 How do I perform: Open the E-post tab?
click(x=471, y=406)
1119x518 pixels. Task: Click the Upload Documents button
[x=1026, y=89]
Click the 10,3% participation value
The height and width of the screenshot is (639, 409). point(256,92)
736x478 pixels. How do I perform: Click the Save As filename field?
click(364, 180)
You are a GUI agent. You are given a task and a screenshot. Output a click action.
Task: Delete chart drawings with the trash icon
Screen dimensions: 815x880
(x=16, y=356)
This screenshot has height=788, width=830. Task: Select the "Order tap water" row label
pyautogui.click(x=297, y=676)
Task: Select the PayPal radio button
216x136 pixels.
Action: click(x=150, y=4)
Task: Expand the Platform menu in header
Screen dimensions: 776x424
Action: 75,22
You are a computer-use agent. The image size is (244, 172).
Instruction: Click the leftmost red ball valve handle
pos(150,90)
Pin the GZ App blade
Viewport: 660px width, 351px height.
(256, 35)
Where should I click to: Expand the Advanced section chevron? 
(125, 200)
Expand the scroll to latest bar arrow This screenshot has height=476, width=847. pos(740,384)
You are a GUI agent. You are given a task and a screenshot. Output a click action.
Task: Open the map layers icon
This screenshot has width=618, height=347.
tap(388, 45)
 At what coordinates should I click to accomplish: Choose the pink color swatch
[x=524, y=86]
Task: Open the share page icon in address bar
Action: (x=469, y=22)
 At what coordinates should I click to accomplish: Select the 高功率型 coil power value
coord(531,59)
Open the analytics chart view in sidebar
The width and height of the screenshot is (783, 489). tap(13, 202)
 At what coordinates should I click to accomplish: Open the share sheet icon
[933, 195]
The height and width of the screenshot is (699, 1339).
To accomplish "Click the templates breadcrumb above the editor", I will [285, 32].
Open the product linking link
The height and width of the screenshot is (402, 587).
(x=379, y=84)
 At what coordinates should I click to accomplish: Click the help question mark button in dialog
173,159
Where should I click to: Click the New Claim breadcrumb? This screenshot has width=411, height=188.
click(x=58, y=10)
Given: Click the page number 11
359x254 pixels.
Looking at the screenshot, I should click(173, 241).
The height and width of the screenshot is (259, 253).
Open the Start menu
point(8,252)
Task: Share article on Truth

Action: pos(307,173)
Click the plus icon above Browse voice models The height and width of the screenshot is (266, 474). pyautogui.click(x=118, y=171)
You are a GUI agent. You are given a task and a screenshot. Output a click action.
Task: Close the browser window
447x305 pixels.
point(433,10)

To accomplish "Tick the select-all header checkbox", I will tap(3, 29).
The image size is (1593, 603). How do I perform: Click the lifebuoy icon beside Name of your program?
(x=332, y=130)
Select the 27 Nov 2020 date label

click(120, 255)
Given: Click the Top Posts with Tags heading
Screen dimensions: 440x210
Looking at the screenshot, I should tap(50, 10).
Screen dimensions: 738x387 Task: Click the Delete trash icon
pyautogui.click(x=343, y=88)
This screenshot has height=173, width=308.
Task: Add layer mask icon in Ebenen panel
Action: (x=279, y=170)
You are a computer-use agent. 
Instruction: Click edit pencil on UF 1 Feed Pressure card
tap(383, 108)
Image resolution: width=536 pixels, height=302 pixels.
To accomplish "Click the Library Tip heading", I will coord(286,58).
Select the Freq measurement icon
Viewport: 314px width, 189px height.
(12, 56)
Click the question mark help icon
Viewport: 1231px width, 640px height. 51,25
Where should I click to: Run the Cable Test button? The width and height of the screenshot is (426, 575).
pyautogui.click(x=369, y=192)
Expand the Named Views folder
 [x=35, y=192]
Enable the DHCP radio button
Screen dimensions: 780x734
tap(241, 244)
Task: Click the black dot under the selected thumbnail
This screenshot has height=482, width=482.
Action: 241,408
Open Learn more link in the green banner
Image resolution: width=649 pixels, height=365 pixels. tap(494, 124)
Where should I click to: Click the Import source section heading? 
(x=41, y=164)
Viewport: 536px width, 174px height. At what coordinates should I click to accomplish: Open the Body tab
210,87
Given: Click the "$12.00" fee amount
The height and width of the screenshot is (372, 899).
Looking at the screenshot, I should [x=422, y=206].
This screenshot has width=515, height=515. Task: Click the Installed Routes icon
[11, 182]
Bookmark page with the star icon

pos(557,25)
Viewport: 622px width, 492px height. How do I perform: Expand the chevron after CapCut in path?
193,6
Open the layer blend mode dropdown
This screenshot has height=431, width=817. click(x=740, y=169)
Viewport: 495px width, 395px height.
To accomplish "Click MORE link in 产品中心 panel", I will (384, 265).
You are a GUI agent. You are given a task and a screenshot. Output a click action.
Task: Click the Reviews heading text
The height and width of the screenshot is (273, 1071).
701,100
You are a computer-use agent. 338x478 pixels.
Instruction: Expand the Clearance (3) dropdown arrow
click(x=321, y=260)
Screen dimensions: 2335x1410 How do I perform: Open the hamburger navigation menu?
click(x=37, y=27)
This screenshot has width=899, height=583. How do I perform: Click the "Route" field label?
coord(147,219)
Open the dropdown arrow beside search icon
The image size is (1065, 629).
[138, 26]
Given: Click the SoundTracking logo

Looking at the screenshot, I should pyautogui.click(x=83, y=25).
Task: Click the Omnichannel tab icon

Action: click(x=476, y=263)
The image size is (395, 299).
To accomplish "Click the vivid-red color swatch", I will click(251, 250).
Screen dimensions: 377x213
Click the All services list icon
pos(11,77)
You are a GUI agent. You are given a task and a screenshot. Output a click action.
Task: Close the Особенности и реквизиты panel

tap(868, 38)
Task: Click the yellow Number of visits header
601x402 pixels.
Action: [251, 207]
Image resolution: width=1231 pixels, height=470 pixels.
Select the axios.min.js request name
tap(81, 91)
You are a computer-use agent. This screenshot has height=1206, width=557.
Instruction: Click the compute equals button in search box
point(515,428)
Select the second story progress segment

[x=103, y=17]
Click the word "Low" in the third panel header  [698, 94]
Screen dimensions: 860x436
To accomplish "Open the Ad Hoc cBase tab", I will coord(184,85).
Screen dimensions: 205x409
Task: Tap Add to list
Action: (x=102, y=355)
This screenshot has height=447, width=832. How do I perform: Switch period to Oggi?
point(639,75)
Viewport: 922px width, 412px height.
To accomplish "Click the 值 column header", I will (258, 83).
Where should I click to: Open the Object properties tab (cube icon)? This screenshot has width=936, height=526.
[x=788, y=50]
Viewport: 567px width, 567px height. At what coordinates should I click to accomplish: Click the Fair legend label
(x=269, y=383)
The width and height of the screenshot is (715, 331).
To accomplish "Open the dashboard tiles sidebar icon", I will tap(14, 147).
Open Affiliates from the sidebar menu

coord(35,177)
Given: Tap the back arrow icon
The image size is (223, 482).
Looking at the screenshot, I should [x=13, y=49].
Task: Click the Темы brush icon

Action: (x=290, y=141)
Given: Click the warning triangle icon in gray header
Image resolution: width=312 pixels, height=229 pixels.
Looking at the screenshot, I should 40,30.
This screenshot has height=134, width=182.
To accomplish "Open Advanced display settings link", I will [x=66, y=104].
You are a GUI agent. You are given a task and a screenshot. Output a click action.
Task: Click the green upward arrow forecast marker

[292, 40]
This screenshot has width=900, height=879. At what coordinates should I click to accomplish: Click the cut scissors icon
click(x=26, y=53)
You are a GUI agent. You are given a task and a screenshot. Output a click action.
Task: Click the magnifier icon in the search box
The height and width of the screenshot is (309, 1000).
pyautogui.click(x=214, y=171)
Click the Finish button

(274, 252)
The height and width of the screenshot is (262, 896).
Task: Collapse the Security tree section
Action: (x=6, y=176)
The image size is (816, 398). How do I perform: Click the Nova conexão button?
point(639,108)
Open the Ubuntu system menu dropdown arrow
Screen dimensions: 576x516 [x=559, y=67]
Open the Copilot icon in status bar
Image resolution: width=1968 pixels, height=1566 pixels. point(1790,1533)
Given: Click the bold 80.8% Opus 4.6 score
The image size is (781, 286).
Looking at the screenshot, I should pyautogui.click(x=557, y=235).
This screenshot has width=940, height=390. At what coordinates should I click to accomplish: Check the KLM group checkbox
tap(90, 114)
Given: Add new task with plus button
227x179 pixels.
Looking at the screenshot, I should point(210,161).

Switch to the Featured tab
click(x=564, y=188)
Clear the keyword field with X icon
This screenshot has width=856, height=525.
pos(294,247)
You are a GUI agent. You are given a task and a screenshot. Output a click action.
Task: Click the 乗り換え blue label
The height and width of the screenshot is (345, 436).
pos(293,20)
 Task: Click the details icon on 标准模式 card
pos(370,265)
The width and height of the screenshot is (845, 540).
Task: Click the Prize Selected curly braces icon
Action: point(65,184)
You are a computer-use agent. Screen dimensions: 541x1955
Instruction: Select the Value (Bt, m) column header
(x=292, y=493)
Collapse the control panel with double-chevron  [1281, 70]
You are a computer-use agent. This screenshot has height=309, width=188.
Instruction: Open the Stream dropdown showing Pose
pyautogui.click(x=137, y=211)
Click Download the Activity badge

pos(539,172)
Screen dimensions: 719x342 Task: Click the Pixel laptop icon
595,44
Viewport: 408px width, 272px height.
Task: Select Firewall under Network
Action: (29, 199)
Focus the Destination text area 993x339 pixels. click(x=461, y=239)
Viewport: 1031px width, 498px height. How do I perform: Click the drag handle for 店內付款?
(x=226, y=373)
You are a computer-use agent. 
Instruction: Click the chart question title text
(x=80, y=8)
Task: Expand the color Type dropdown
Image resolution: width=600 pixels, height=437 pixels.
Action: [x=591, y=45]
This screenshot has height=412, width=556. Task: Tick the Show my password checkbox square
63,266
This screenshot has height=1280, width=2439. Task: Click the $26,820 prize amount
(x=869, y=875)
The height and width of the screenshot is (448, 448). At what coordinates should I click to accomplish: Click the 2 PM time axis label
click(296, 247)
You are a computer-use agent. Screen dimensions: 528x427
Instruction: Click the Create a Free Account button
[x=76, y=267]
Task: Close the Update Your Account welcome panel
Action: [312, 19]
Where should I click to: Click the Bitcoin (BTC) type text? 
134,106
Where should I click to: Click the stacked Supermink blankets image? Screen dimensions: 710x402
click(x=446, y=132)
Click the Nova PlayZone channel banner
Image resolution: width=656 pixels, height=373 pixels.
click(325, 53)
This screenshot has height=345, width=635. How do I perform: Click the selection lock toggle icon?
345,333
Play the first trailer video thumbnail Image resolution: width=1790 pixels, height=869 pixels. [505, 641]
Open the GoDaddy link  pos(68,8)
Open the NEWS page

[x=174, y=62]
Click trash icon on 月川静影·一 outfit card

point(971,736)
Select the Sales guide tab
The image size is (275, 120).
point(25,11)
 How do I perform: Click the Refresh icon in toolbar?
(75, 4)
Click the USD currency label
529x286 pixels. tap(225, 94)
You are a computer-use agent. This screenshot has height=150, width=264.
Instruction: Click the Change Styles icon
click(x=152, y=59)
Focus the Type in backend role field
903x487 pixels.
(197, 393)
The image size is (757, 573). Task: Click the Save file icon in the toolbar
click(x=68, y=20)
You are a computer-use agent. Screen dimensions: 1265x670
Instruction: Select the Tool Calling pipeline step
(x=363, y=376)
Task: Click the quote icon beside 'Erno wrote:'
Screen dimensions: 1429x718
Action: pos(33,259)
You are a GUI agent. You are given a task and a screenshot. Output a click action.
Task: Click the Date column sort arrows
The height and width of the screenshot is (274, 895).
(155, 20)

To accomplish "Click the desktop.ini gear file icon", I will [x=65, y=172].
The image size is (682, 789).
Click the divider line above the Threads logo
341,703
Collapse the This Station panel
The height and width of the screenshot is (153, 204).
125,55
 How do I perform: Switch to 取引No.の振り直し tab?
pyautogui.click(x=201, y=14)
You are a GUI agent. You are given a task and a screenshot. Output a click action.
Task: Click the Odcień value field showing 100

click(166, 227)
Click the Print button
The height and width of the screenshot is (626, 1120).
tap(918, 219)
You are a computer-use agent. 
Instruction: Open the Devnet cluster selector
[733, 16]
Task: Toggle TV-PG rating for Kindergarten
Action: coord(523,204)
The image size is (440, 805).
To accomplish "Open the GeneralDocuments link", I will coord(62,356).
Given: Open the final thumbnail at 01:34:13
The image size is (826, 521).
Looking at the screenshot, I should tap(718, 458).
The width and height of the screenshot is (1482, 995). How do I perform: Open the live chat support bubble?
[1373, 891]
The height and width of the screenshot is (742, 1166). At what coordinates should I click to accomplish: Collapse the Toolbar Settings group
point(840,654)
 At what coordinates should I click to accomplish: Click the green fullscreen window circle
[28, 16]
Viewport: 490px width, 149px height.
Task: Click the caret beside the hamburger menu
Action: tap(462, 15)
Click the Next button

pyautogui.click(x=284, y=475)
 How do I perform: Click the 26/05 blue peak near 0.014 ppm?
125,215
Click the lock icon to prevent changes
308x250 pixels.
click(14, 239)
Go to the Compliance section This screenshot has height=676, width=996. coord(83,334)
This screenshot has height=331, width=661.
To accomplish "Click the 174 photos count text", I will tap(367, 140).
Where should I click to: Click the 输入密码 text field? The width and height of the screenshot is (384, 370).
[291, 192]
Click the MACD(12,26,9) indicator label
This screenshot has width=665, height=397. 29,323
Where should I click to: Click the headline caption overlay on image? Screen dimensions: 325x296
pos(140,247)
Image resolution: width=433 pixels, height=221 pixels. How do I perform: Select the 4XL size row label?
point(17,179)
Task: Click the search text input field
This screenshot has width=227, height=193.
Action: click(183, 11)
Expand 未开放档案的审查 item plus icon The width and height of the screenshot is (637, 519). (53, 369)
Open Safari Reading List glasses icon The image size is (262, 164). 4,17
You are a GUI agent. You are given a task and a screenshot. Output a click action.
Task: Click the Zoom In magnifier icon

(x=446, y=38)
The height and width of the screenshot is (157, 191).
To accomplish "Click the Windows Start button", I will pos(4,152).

• **Work required**: When you reach the line containing "Click the plus" in the data above, start copying exactly, and stop after the line containing "Select the Freq measurement icon".

• **Answer to the exercise**:
Click the plus icon above Browse voice models The height and width of the screenshot is (266, 474). pyautogui.click(x=118, y=171)
You are a GUI agent. You are given a task and a screenshot. Output a click action.
Task: Close the browser window
447x305 pixels.
point(433,10)

To accomplish "Tick the select-all header checkbox", I will tap(3, 29).
The image size is (1593, 603). How do I perform: Click the lifebuoy icon beside Name of your program?
(x=332, y=130)
Select the 27 Nov 2020 date label

click(120, 255)
Given: Click the Top Posts with Tags heading
Screen dimensions: 440x210
Looking at the screenshot, I should tap(50, 10).
Screen dimensions: 738x387 Task: Click the Delete trash icon
pyautogui.click(x=343, y=88)
This screenshot has height=173, width=308.
Task: Add layer mask icon in Ebenen panel
Action: (x=279, y=170)
You are a computer-use agent. 
Instruction: Click edit pencil on UF 1 Feed Pressure card
tap(383, 108)
Image resolution: width=536 pixels, height=302 pixels.
To accomplish "Click the Library Tip heading", I will coord(286,58).
Select the Freq measurement icon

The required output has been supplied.